Para seu crédito, “Inacreditável” coloca os holofotes sobre os sobreviventes de agressão sexual. Embora o programa não se demore nas imagens perturbadoras de estupro e violência, ele oferece amplos flashbacks chocantes para transmitir o horror sem se tornar gratuito. (Nesse ponto, ele contrasta acentuadamente com a notória cena de estupro no filme de 1988 The Accused.)

Na minha opinião, um dos momentos mais poderosos da série vem em um contraste de comparação entre o primeiro e o último episódio. O primeiro episódio inclui uma descrição relativamente detalhada e perturbadora do “processamento” de uma vítima de estupro no hospital. É doloroso ver a jovem Marie (Dever) ser forçada a sofrer mais indignidades. Aqui é um lembrete da necessidade contínua de humanizar um sistema de medicina e justiça que, com demasiada frequência, pode despersonalizar e, com isso, prejudicar as pessoas que pretende ajudar.
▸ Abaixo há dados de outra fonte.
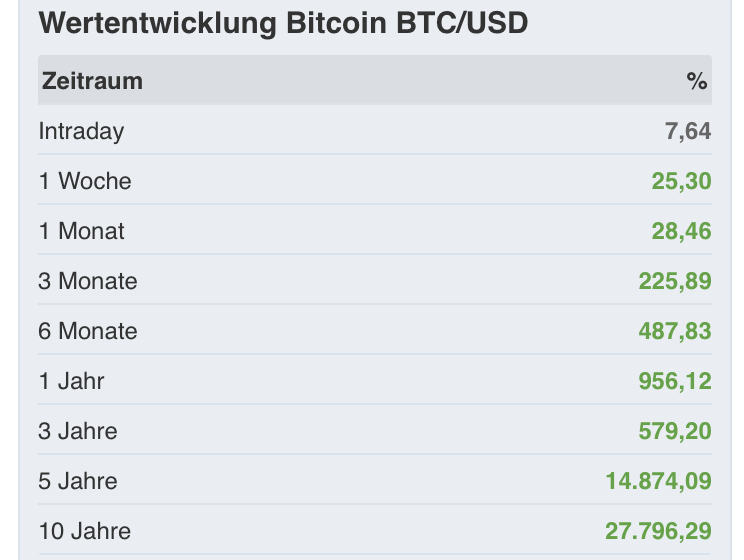
Task: Select the Intraday row label
Action: pyautogui.click(x=81, y=131)
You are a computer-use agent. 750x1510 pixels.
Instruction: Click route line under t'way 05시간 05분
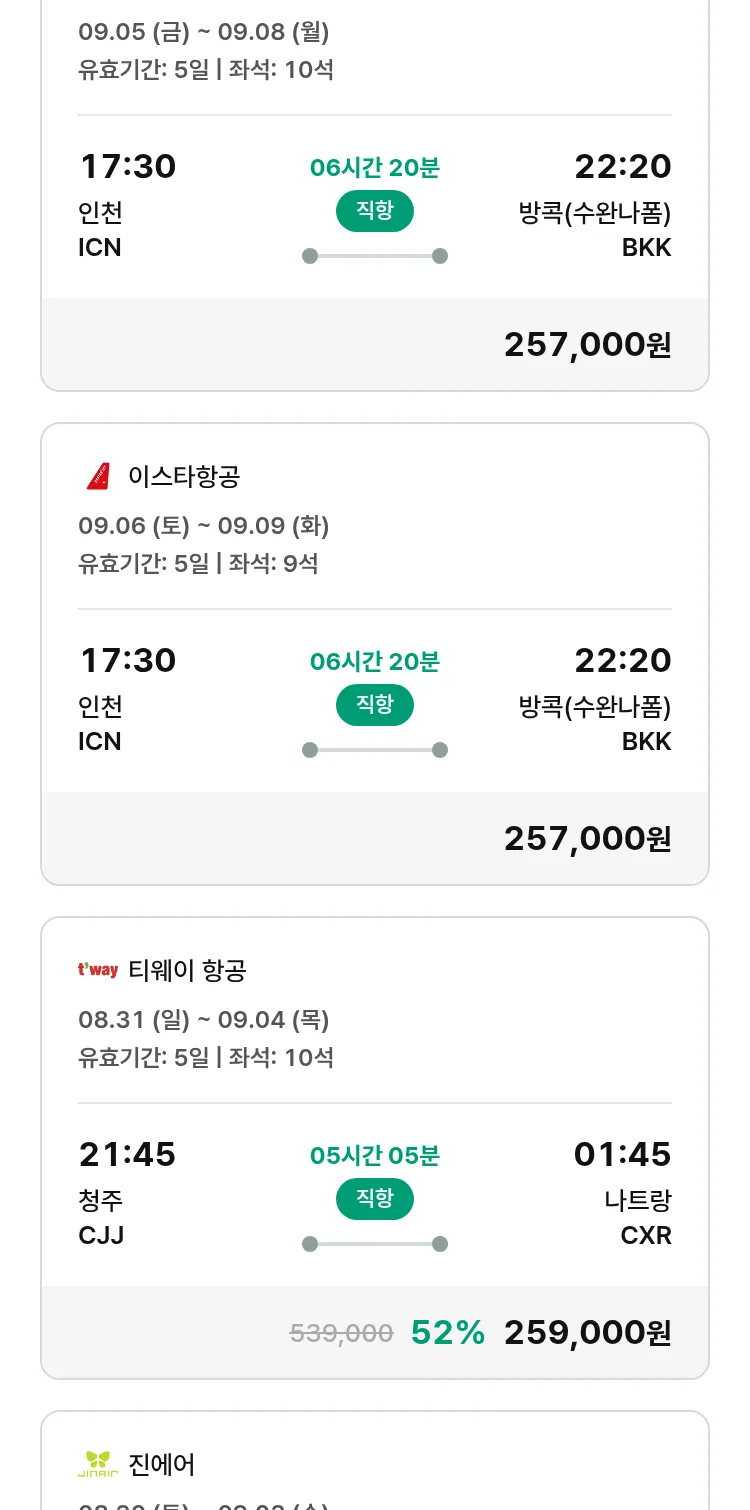[x=374, y=1244]
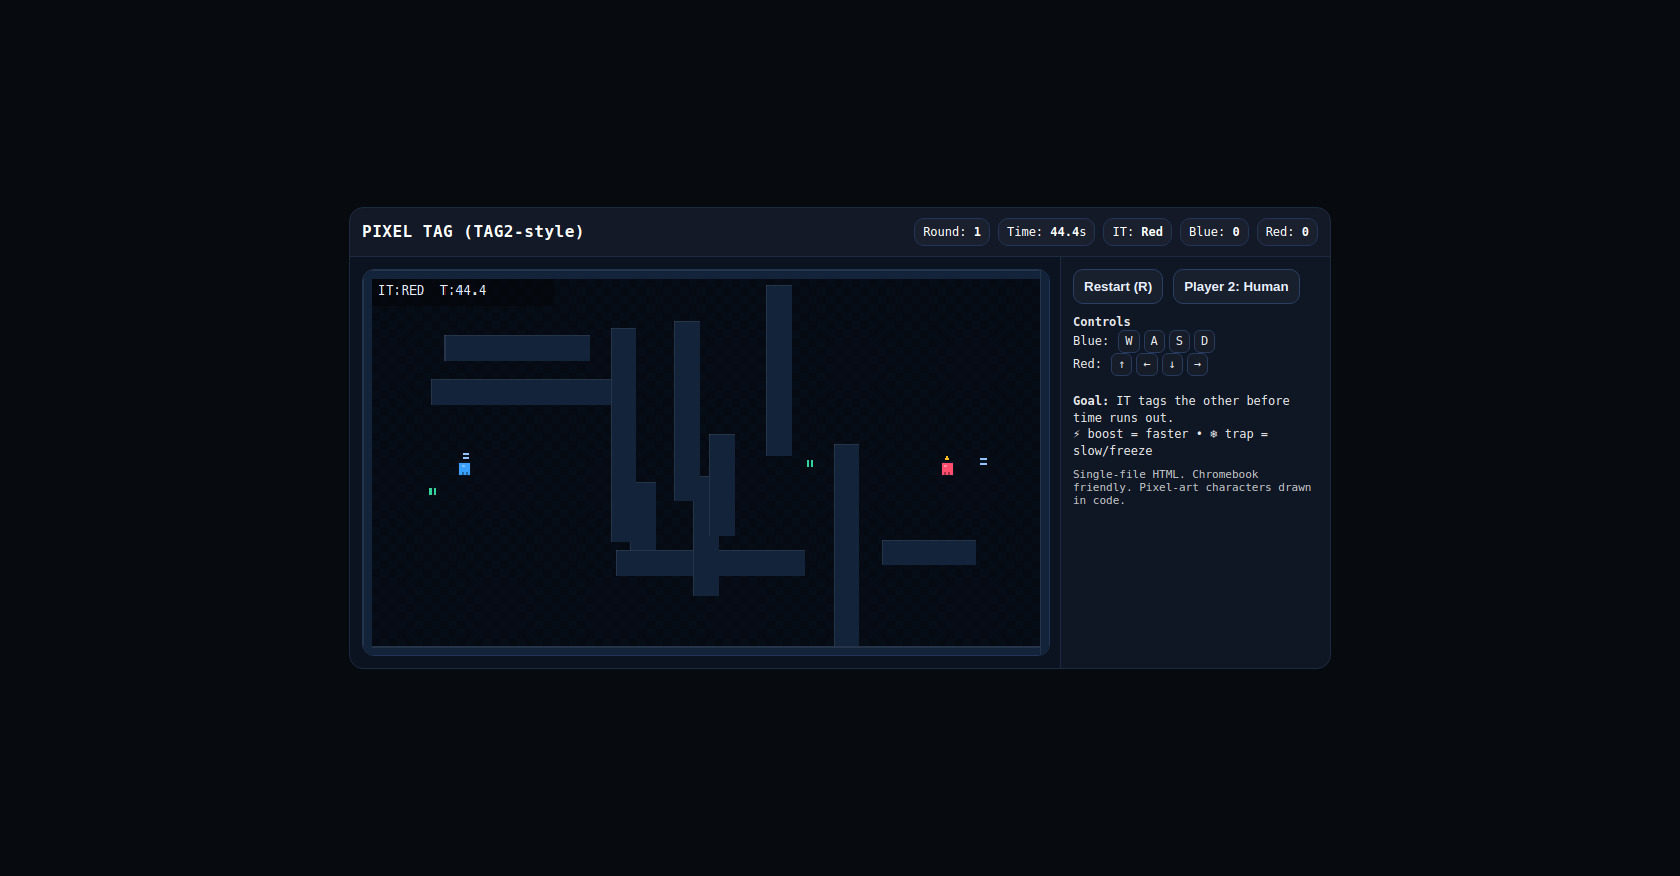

O episódio final apresenta uma sequência que claramente visa comparar e contrastar com a experiência de Marie, embora agora seja o estuprador sendo processado no sistema prisional. A certa altura, ele fica completamente nu na cela e, embora isso também seja uma visão embaraçosa, o simbolismo é poderoso: os crimes perversos deste homem estão agora expostos para o mundo ver, não há mais esconderijo, e agora ele pode provar um pouco da humilhação horrível que ele visitou sobre os outros.

Como cristão, um dos aspectos mais notáveis ​​da série veio com a poderosa atuação de Wever no papel da detetive Karen Duvall. Veja bem, Duvall é retratado como um cristão evangélico. Mas, em vez de ignorar qualquer elemento religioso ou retratar Duvall com os estereótipos hipócritas e mais sagrados do que tu, de Hollywood, o programa a retrata como sábia e compassiva.

A fé de Duvall surge em vários pontos da série. Há uma cena quente da família cantando juntos na igreja. E quando outro policial fala severamente sobre Deus neste mundo desfeito, Duvall compartilha suas próprias lutas com o problema do mal e do sofrimento como um trabalho moderno. Em resumo, ela não se deixa levar por perguntas difíceis e protestos raivosos. Em vez disso, ela os reconhece pelo que são: o solo fértil em que uma verdadeira fé mundana pode crescer.

Uma das cenas mais intrigantes ocorre quando Duvall e seu parceiro de fato Rasmussen (Collette) visitam a casa da vítima e conversam com a mãe da vítima. Ela explica que sua filha está participando de um festival religioso (não cristão), embora tenha sido criada como episcopal. Duvall astutamente percebe que a filha se juntou ao movimento druídico moderno e que sua mãe está reagindo defensivamente por vergonha. Em uma aula de comunicação desarmante, Duvall fala respeitosamente da atual fé religiosa da filha e educadamente pede à mãe que informe sua filha de que eles vieram.

Em outra cena, Duvall e Rasmussen estão conversando abertamente sobre como cada um consegue continuar quando são forçados a enfrentar tanta violência e maldade no mundo. Rasmussen afirma sinceramente sua admiração pela fé de Duvall enquanto diz, com a boca aberta, que ela lida principalmente com todo o estresse por beber álcool. Mas mesmo que a troca seja um pouco engraçada, a mensagem mais profunda permanece. É um mundo sombrio lá fora, mas Duvall consegue navegar com compaixão, sabedoria e amor.

Com muita frequência, o gênero de crime verdadeiro pode se tornar básico e explorador. “Inacreditável” quebra o molde com um drama fascinante e redentor que se concentra no preço criado pela violência sexual pontuado pela luz surpreendente da bondade, da integridade e da fé cristã viva de um jovem detetive.